_TASKS_.
1 > Copy out the judgment excerpt between "68    Adherents of a" and "CLR at 116.", inclusive.
2 > Answer these questions from the judgment excerpt:
(a) What test did Gaudron and Gummow JJ say should be asked?
(b) How many justices expressed their views on a plaintiff relying on a different or lesser meaning at trial?
(c) Under which rule of the Federal Court Rules is the strike-out application mentioned in the final paragraph made?

BEGIN PASSAGE SHOWN

65    Gaudron and Gummow JJ there encapsulated a similar test to that which Brennan CJ and McHugh J discussed for deciding whether the plaintiff could be allowed at trial to rely on a different nuance of meaning, including a less serious meaning than that pleaded (see 193 CLR at 533 [22], 534 [24]). They said that the test is to ask “whether it is prejudicial, embarrassing or unfair to the defendant” to allow the plaintiff to amend to plead a, or rely at trial on an unpleaded, new meaning different from that which the plaintiff had previously pleaded (and see per Kirby J at 580-581 [139(4)]).

66    Thus, all five justices expressed their views about the way in which a plaintiff may or may not be allowed to rely on a different or lesser meaning at trial than what he or she had earlier pleaded. However, each of the joint reasons accepted that, where a party had pleaded or asserted that the matter complained of conveyed a specified meaning (or imputation) ordinarily… [the party will] be held to the particulars or those parts of the pleadings which specify the case to be made if departure would occasion delay or disadvantage to the other side” (193 CLR at 545 [58], see too at 533-534 [22]-[24] and 580-581 [139(4)] per Kirby J). Gaudron and Gummow JJ noted that it may well create a disadvantage for a defendant who had pleaded justification, if the plaintiff were subsequently allowed to rely on a less serious and substantively different meaning.

67    I am of opinion that the variant imputations are substantively less serious than Dr Wing’s imputations (including the extrinsic imputation). The respondents will be entitled to argue at trial not only that the matter complained of did not convey to the ordinary reasonable viewer Dr Wing’s imputations, but also that it conveyed only, or no more than, the variant imputations. Dr Wing will lose the proceeding if he fails to prove that any of his pleaded imputations was conveyed to the ordinary reasonable viewer, and so, there will be no remaining issue about whether the variant imputations were true. However, it would occasion delay and disadvantage to Dr Wing to allow the respondents to seek to prove that the variant imputations were true if he proved that any of his pleaded imputations was in fact conveyed by the program: Chakravati 193 CLR at 533 [22], 534 [24], 544-545 [56]-[57], 580-581 [139(4)].

68    Adherents of a religious faith believe in its deity just as much as atheists believe that there is no such deity. Both beliefs are ordinarily reasonable, can be strongly held and can exist together. But, if one were able to know the facts, either the theists or the atheists would be wrong. Belief is not the same, or substantially the same as fact, nor is suspicion: George 170 CLR at 116.

Conclusion

69    For the reasons I have given, the variant imputations differ in substance from Dr Wing’s imputations because an imputation of belief, however reasonably based, is not capable of conveying the same or substantially the same as, one of fact.

70    An application to strike out all or part of a pleading under r 16.21(1)(d) or (e) of the Federal Court Rules on the ground that it is likely to cause prejudice, embarrassment or delay in the proceeding or it fails to disclose, relevantly, a reasonable defence, can only be granted in the clearest of cases: Agar v Hyde (2000) 201 CLR 552 at 575-576 [56]-[60]; Trkulja v Google LLC (2018) 356 ALR 178 at 183 [21] per Kiefel CJ, Bell, Keane, Nettle and Gordon JJ.

END PASSAGE SHOWN
BEGIN MATERIAL SUPPLIED

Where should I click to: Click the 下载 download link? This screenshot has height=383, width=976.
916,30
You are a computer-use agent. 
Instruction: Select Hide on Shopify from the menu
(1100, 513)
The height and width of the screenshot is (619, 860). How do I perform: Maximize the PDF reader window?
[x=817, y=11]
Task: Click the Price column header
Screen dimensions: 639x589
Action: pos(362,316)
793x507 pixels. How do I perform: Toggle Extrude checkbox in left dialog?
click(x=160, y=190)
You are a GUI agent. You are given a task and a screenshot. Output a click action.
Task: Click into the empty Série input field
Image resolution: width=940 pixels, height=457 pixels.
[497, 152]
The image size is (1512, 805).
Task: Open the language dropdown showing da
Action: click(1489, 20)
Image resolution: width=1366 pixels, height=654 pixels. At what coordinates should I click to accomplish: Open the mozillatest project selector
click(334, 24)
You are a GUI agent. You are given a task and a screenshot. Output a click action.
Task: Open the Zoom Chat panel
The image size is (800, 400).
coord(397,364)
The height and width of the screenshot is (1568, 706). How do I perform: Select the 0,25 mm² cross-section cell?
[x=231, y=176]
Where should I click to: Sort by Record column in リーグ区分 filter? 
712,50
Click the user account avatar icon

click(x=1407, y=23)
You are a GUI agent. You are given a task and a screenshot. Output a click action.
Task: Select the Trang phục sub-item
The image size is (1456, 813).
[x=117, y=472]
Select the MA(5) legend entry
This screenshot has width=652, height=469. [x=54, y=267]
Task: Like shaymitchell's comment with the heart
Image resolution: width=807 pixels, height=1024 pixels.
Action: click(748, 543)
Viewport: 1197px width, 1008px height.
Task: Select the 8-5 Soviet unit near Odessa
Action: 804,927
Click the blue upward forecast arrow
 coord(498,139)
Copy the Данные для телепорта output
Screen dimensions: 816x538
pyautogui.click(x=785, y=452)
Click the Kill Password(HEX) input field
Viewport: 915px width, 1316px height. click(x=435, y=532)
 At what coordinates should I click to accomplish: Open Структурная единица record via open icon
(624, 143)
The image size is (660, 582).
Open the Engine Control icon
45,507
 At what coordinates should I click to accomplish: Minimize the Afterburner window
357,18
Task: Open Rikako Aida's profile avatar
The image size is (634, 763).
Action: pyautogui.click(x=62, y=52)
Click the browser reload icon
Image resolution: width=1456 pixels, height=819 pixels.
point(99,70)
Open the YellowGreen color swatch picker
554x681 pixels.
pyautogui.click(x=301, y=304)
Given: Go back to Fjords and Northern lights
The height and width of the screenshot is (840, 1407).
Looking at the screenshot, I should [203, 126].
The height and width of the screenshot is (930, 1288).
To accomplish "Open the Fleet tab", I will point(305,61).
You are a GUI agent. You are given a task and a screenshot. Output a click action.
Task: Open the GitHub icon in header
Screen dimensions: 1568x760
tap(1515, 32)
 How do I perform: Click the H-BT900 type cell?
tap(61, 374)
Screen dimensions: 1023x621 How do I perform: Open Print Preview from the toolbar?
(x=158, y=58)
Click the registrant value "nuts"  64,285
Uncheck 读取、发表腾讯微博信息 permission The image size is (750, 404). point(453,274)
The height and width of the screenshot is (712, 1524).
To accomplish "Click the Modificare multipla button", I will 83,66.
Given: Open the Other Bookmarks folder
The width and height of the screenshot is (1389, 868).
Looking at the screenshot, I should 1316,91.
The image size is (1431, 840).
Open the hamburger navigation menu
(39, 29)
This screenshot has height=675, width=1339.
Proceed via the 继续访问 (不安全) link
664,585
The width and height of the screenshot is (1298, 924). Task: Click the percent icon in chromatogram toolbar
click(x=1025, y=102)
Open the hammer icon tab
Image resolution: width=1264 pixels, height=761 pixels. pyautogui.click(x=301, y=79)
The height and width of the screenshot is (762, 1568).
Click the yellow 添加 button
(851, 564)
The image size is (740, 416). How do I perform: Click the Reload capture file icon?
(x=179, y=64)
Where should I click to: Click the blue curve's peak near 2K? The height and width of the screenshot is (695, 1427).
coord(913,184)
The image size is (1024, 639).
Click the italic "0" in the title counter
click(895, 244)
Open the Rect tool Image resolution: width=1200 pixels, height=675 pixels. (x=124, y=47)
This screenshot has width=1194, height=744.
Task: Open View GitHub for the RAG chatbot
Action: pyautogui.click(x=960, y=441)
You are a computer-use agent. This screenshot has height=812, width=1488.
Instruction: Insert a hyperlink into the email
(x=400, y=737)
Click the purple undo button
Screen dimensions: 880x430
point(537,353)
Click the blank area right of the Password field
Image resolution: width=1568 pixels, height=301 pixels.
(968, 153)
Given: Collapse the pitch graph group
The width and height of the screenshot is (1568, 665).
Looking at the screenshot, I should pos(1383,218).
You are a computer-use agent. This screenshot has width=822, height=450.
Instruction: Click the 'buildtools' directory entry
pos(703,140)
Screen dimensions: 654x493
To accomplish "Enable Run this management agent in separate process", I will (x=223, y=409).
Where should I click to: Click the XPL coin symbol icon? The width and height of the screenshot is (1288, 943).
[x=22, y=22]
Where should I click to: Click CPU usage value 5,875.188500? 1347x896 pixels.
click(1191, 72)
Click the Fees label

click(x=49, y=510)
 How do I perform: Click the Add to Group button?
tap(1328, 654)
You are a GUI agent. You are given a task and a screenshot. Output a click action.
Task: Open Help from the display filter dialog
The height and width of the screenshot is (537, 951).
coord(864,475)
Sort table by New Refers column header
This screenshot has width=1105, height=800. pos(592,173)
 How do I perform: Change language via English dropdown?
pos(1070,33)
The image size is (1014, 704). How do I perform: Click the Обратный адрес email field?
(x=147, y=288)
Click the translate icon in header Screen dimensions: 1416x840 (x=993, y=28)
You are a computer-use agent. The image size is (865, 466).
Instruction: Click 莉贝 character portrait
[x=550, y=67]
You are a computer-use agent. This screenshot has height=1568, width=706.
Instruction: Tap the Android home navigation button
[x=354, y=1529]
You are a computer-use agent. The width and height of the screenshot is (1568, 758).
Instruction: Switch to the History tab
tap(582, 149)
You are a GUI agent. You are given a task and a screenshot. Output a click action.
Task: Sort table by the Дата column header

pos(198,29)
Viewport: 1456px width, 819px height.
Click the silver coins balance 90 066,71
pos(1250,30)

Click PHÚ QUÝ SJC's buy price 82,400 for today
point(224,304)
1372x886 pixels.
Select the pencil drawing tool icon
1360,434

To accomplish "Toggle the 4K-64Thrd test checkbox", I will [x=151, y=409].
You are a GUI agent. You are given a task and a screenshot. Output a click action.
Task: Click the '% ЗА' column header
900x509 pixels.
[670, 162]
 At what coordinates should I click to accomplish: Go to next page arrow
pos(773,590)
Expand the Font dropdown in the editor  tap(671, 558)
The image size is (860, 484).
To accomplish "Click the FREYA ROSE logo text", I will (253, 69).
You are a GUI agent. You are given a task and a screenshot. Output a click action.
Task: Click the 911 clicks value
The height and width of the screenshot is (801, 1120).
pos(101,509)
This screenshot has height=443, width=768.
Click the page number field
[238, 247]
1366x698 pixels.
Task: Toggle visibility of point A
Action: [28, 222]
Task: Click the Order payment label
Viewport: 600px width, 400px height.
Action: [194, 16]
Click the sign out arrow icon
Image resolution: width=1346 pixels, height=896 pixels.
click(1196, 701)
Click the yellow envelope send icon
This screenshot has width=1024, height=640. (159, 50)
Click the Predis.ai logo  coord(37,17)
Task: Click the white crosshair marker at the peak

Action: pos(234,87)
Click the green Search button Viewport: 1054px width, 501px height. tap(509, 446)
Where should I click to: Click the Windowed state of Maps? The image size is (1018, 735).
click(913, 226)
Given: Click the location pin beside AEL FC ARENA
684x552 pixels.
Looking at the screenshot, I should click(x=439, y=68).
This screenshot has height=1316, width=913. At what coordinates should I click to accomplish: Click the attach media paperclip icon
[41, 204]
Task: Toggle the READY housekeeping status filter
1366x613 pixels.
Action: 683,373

END MATERIAL SUPPLIED

_REPLIES_.
1 >
68    Adherents of a religious faith believe in its deity just as much as atheists believe that there is no such deity. Both beliefs are ordinarily reasonable, can be strongly held and can exist together. But, if one were able to know the facts, either the theists or the atheists would be wrong. Belief is not the same, or substantially the same as fact, nor is suspicion: George 170 CLR at 116.

2 >
(a) Whether it is prejudicial, embarrassing or unfair to the defendant.
(b) Five.
(c) Rule 16.21(1)(d) or (e).